__Instructions for the task__
Reproduce each line below with no alterations.

__Data to process__
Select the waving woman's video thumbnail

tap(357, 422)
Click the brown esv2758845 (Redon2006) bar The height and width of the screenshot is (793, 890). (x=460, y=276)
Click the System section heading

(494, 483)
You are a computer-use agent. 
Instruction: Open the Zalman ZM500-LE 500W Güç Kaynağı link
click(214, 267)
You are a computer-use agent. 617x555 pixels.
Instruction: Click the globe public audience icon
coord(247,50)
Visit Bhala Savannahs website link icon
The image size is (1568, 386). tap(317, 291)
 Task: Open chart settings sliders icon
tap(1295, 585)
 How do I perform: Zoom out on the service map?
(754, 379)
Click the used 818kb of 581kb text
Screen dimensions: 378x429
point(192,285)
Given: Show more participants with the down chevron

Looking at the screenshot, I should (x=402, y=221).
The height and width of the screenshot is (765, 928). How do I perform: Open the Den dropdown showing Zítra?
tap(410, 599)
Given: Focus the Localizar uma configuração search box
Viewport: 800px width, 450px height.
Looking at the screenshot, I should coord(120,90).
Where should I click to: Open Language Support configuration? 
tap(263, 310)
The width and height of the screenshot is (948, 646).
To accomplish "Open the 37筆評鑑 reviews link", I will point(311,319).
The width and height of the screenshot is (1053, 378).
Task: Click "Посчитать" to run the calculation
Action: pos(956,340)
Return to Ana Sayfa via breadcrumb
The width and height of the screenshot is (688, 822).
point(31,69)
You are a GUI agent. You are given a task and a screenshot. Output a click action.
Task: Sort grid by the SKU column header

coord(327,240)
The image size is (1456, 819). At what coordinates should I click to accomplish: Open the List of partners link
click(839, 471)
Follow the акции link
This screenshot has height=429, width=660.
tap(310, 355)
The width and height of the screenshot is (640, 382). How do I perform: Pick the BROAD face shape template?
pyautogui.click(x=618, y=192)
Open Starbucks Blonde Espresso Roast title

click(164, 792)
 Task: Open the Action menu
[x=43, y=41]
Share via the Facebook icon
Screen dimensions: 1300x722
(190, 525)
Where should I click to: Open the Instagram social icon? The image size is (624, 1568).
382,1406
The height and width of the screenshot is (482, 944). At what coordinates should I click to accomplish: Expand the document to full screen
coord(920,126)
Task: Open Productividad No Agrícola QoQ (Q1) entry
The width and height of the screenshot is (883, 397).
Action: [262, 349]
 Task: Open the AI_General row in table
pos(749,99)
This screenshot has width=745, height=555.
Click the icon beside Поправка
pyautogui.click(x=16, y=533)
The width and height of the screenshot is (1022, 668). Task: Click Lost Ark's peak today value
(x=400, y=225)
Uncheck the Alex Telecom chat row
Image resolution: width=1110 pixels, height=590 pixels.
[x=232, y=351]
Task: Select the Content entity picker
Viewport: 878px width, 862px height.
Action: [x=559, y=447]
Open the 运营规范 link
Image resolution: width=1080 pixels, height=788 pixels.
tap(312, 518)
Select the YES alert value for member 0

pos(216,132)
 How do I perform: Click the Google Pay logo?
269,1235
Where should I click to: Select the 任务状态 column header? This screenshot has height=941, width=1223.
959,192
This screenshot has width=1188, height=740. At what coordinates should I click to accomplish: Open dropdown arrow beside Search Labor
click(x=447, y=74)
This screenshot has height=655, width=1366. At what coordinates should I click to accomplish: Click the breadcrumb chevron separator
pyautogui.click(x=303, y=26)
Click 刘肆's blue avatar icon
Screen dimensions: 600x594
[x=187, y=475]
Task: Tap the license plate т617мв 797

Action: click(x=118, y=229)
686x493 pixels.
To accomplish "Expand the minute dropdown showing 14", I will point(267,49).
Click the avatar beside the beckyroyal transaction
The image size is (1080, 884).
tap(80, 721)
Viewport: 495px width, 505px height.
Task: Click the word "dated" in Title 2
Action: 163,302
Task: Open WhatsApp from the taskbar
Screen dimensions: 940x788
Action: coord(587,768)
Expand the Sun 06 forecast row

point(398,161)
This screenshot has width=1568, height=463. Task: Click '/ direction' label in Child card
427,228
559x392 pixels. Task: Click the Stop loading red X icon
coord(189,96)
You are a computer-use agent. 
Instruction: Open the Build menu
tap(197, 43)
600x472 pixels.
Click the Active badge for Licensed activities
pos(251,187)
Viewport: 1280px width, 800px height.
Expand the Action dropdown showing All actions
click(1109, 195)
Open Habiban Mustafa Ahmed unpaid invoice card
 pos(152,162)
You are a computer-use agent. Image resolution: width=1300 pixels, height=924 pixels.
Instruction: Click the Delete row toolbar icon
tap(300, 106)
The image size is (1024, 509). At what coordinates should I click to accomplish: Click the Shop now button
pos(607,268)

__Task output__
Select the waving woman's video thumbnail

tap(357, 422)
Click the brown esv2758845 (Redon2006) bar The height and width of the screenshot is (793, 890). (x=460, y=276)
Click the System section heading

(494, 483)
You are a computer-use agent. 
Instruction: Open the Zalman ZM500-LE 500W Güç Kaynağı link
click(214, 267)
You are a computer-use agent. 617x555 pixels.
Instruction: Click the globe public audience icon
coord(247,50)
Visit Bhala Savannahs website link icon
The image size is (1568, 386). tap(317, 291)
 Task: Open chart settings sliders icon
tap(1295, 585)
 How do I perform: Zoom out on the service map?
(754, 379)
Click the used 818kb of 581kb text
Screen dimensions: 378x429
point(192,285)
Given: Show more participants with the down chevron

Looking at the screenshot, I should (x=402, y=221).
The height and width of the screenshot is (765, 928). How do I perform: Open the Den dropdown showing Zítra?
tap(410, 599)
Given: Focus the Localizar uma configuração search box
Viewport: 800px width, 450px height.
Looking at the screenshot, I should coord(120,90).
Where should I click to: Open Language Support configuration? 
tap(263, 310)
The width and height of the screenshot is (948, 646).
To accomplish "Open the 37筆評鑑 reviews link", I will point(311,319).
The width and height of the screenshot is (1053, 378).
Task: Click "Посчитать" to run the calculation
Action: pos(956,340)
Return to Ana Sayfa via breadcrumb
The width and height of the screenshot is (688, 822).
point(31,69)
You are a GUI agent. You are given a task and a screenshot. Output a click action.
Task: Sort grid by the SKU column header

coord(327,240)
The image size is (1456, 819). At what coordinates should I click to accomplish: Open the List of partners link
click(839, 471)
Follow the акции link
This screenshot has height=429, width=660.
tap(310, 355)
The width and height of the screenshot is (640, 382). How do I perform: Pick the BROAD face shape template?
pyautogui.click(x=618, y=192)
Open Starbucks Blonde Espresso Roast title

click(164, 792)
 Task: Open the Action menu
[x=43, y=41]
Share via the Facebook icon
Screen dimensions: 1300x722
(190, 525)
Where should I click to: Open the Instagram social icon? The image size is (624, 1568).
382,1406
The height and width of the screenshot is (482, 944). At what coordinates should I click to accomplish: Expand the document to full screen
coord(920,126)
Task: Open Productividad No Agrícola QoQ (Q1) entry
The width and height of the screenshot is (883, 397).
Action: [262, 349]
 Task: Open the AI_General row in table
pos(749,99)
This screenshot has width=745, height=555.
Click the icon beside Поправка
pyautogui.click(x=16, y=533)
The width and height of the screenshot is (1022, 668). Task: Click Lost Ark's peak today value
(x=400, y=225)
Uncheck the Alex Telecom chat row
Image resolution: width=1110 pixels, height=590 pixels.
[x=232, y=351]
Task: Select the Content entity picker
Viewport: 878px width, 862px height.
Action: [x=559, y=447]
Open the 运营规范 link
Image resolution: width=1080 pixels, height=788 pixels.
tap(312, 518)
Select the YES alert value for member 0

pos(216,132)
 How do I perform: Click the Google Pay logo?
269,1235
Where should I click to: Select the 任务状态 column header? This screenshot has height=941, width=1223.
959,192
This screenshot has width=1188, height=740. At what coordinates should I click to accomplish: Open dropdown arrow beside Search Labor
click(x=447, y=74)
This screenshot has height=655, width=1366. At what coordinates should I click to accomplish: Click the breadcrumb chevron separator
pyautogui.click(x=303, y=26)
Click 刘肆's blue avatar icon
Screen dimensions: 600x594
[x=187, y=475]
Task: Tap the license plate т617мв 797

Action: click(x=118, y=229)
686x493 pixels.
To accomplish "Expand the minute dropdown showing 14", I will point(267,49).
Click the avatar beside the beckyroyal transaction
The image size is (1080, 884).
tap(80, 721)
Viewport: 495px width, 505px height.
Task: Click the word "dated" in Title 2
Action: 163,302
Task: Open WhatsApp from the taskbar
Screen dimensions: 940x788
Action: coord(587,768)
Expand the Sun 06 forecast row

point(398,161)
This screenshot has width=1568, height=463. Task: Click '/ direction' label in Child card
427,228
559x392 pixels. Task: Click the Stop loading red X icon
coord(189,96)
You are a computer-use agent. 
Instruction: Open the Build menu
tap(197, 43)
600x472 pixels.
Click the Active badge for Licensed activities
pos(251,187)
Viewport: 1280px width, 800px height.
Expand the Action dropdown showing All actions
click(1109, 195)
Open Habiban Mustafa Ahmed unpaid invoice card
 pos(152,162)
You are a computer-use agent. Image resolution: width=1300 pixels, height=924 pixels.
Instruction: Click the Delete row toolbar icon
tap(300, 106)
The image size is (1024, 509). At what coordinates should I click to accomplish: Click the Shop now button
pos(607,268)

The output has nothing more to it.